The usefulness of a noncovalent, positively charged capillary coating for the efficient analysis of intact basic
proteins with CE was studied. Capillaries were coated by subsequent
flushing with solutions of 10% w/v
Polybrene (PB), 3% w/v
dextran sulfate (DS), and again 10% w/v PB. Coating characterization studies showed that stable coatings could be produced which exhibited a pH-independent and highly reproducible EOF. The PB-DS-PB coating was evaluated with Tris
phosphate BGEs of various pH using the four basic model
proteins:
alpha-chymotrypsinogen A,
ribonuclease A,
cytochrome c, and
lysozyme. Typical migration time RSDs for the
proteins were less than 0.85%, and apparent plate numbers were above 125,000 using a capillary length of 40 cm. The high separation efficiency allowed detection of several minor impurities in the model
proteins.

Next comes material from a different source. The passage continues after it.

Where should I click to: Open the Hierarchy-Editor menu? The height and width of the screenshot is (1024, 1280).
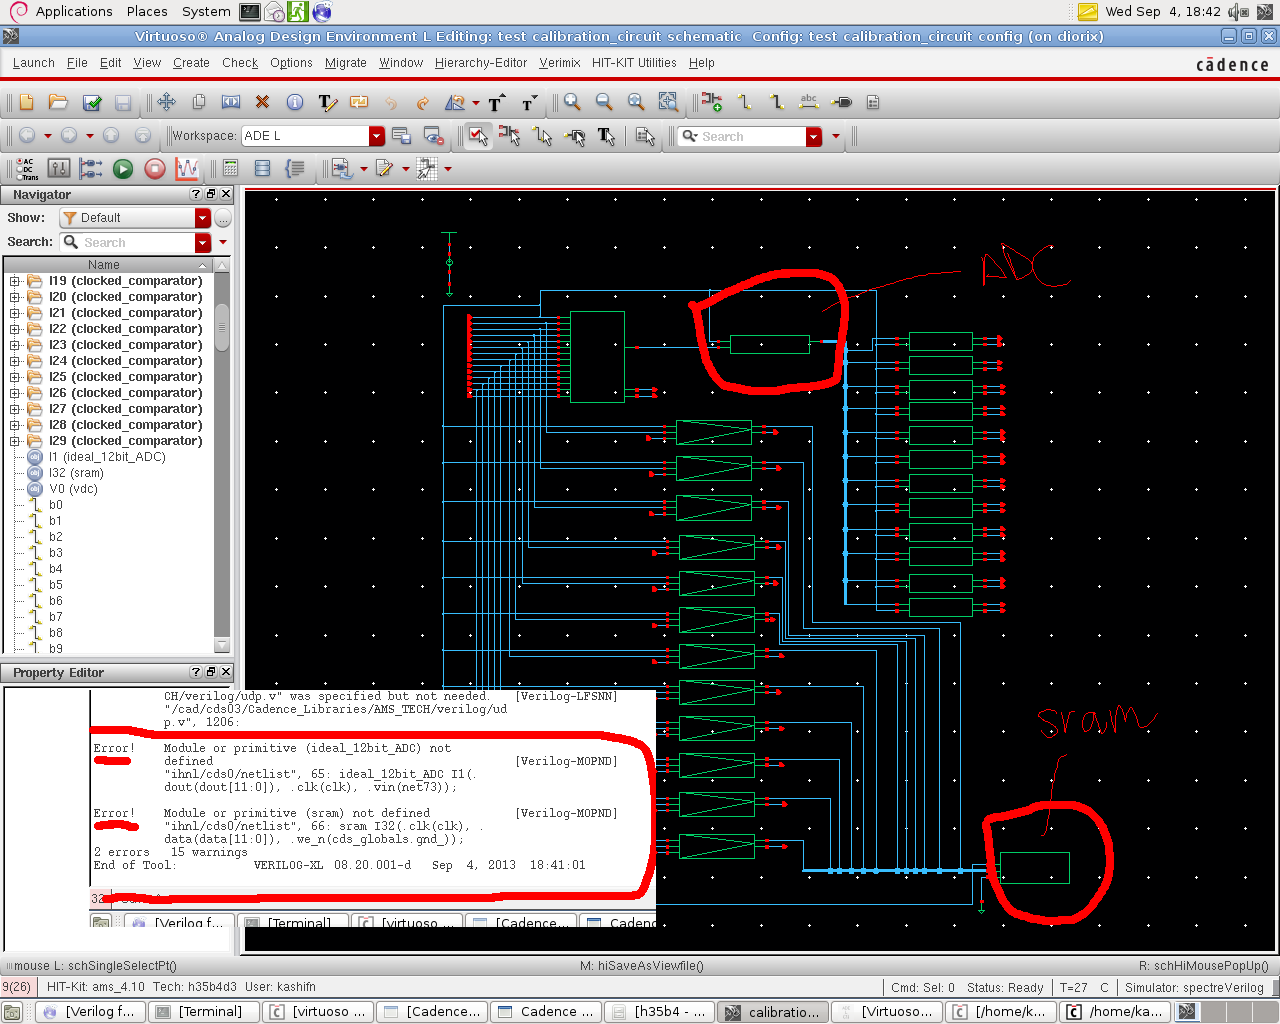[x=480, y=63]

Using a BGE of medium pH, the CE system with triple-layer coating appeared to be useful for the repeatable profiling of recombinant humanized mouse monoclonal
immunoglobulin G(1) showing a characteristic pattern of glycoforms. The CE system was also applied to the characterization of two llama
antibodies, which were produced in Saccharomyces cerevisiae, revealing the presence of a side product in one of the
antibodies. The high migration time stability allowed the reliable determination of antibody-
antigen binding by monitoring migration time shifts. Finally, the feasibility of using the PB-DS-PB coated capillaries for CE with mass spectrometric detection was shown by the characterization of the impure llama antibody sample.